§ **EXERCISE DIRECTIONS**: Although the records contain pictures, print none of them; print exactly the lines from the one with "Instruction: Open the" through the last line.

§ **EXCERPTED RECORDS**:
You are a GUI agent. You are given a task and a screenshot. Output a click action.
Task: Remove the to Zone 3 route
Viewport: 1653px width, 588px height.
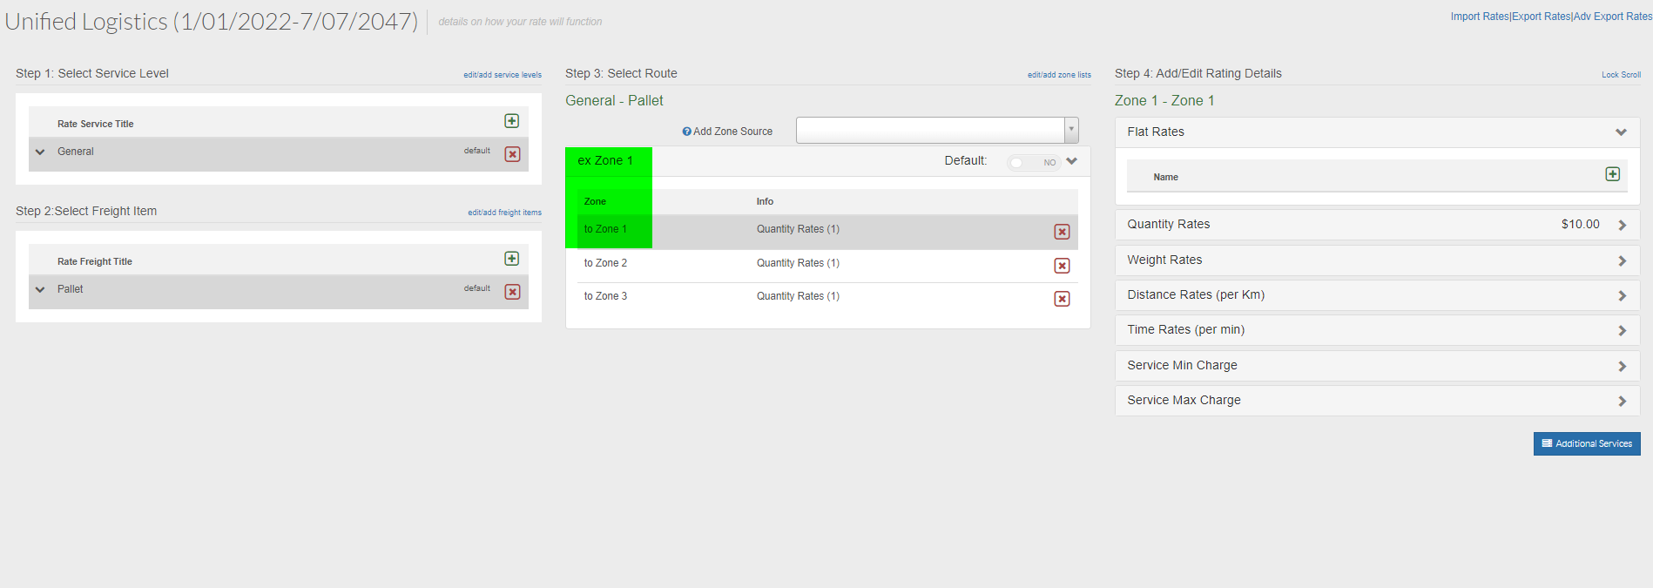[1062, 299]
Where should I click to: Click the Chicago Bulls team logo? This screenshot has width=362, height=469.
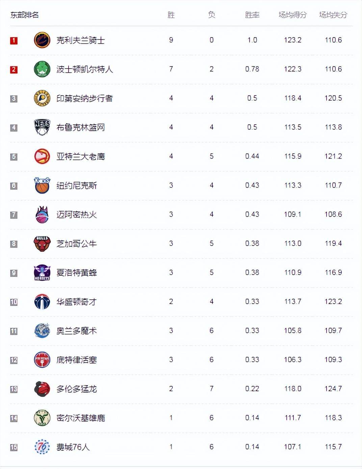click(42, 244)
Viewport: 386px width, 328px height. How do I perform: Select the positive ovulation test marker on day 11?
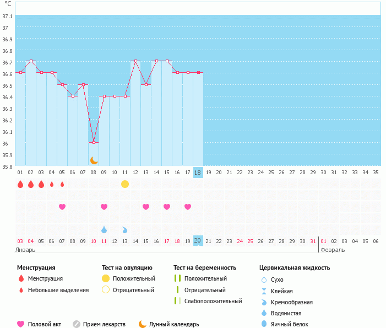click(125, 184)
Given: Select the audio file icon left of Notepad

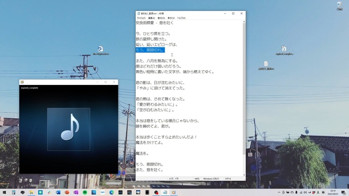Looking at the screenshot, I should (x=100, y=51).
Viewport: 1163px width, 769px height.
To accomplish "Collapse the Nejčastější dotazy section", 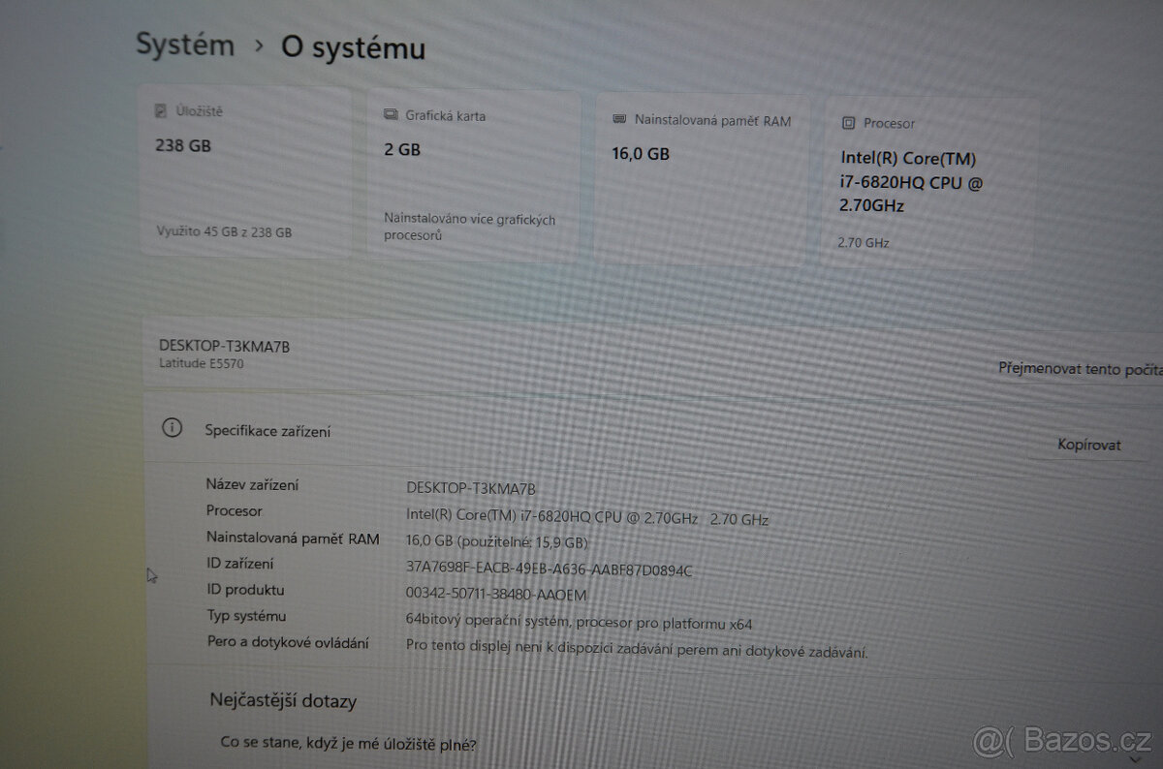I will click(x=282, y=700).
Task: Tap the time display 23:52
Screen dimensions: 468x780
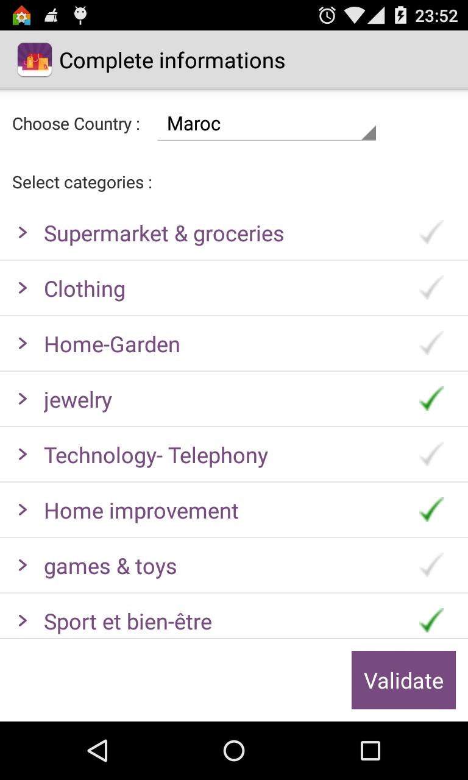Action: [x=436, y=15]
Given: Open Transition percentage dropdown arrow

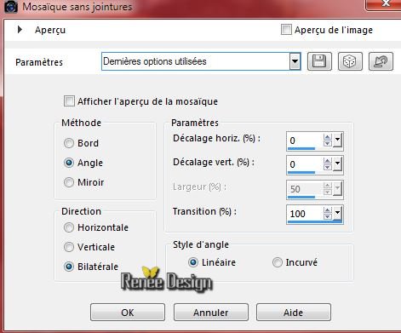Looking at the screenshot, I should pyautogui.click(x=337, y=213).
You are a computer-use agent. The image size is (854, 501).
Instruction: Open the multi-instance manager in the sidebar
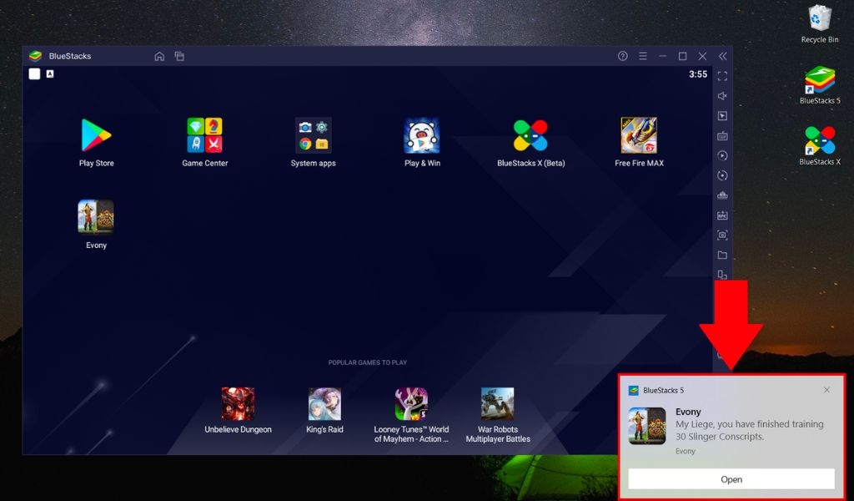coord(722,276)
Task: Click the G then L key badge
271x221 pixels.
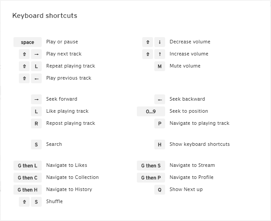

§ **COMPLETED TASK**:
Instruction: Open the multi-instance manager in the sidebar
coord(722,276)
Task: Click the G then L key badge
271x221 pixels.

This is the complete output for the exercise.